::: PROVIDED DATA :::

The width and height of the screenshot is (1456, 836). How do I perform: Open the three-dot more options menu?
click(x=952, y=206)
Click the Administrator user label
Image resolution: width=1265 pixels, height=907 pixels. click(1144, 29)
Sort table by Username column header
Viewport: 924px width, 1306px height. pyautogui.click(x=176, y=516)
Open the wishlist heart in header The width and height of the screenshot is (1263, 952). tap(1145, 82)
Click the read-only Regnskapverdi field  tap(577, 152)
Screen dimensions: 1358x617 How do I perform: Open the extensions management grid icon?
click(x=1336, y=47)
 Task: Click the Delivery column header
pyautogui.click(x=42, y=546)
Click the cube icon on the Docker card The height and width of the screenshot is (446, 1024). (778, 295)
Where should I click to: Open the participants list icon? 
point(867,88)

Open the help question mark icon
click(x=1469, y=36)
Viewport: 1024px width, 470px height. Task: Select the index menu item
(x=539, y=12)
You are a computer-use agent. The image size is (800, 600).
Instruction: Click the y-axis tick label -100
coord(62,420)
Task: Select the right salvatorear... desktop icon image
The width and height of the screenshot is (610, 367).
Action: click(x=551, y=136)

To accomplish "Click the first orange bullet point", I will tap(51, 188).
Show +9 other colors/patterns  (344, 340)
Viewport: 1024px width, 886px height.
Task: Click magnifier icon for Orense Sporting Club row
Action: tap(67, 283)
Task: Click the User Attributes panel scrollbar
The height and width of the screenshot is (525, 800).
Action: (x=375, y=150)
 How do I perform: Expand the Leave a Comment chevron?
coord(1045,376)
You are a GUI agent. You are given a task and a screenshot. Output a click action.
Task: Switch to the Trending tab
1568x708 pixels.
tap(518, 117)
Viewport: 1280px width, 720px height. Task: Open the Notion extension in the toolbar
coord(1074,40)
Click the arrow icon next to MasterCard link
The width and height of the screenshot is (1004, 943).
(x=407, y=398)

:::

» WHAT YOU ARE ASKED TO DO:
Set the entries above down once more, exactly as they stand.

» EXERCISE RESPONSE:
The width and height of the screenshot is (1456, 836). How do I perform: Open the three-dot more options menu?
click(x=952, y=206)
Click the Administrator user label
Image resolution: width=1265 pixels, height=907 pixels. click(1144, 29)
Sort table by Username column header
Viewport: 924px width, 1306px height. pyautogui.click(x=176, y=516)
Open the wishlist heart in header The width and height of the screenshot is (1263, 952). tap(1145, 82)
Click the read-only Regnskapverdi field  tap(577, 152)
Screen dimensions: 1358x617 How do I perform: Open the extensions management grid icon?
click(x=1336, y=47)
 Task: Click the Delivery column header
pyautogui.click(x=42, y=546)
Click the cube icon on the Docker card The height and width of the screenshot is (446, 1024). (778, 295)
Where should I click to: Open the participants list icon? 
point(867,88)

Open the help question mark icon
click(x=1469, y=36)
Viewport: 1024px width, 470px height. Task: Select the index menu item
(x=539, y=12)
You are a computer-use agent. The image size is (800, 600).
Instruction: Click the y-axis tick label -100
coord(62,420)
Task: Select the right salvatorear... desktop icon image
The width and height of the screenshot is (610, 367).
Action: click(x=551, y=136)

To accomplish "Click the first orange bullet point", I will tap(51, 188).
Show +9 other colors/patterns  (344, 340)
Viewport: 1024px width, 886px height.
Task: Click magnifier icon for Orense Sporting Club row
Action: tap(67, 283)
Task: Click the User Attributes panel scrollbar
The height and width of the screenshot is (525, 800).
Action: (x=375, y=150)
 How do I perform: Expand the Leave a Comment chevron?
coord(1045,376)
You are a GUI agent. You are given a task and a screenshot. Output a click action.
Task: Switch to the Trending tab
1568x708 pixels.
tap(518, 117)
Viewport: 1280px width, 720px height. Task: Open the Notion extension in the toolbar
coord(1074,40)
Click the arrow icon next to MasterCard link
The width and height of the screenshot is (1004, 943).
(x=407, y=398)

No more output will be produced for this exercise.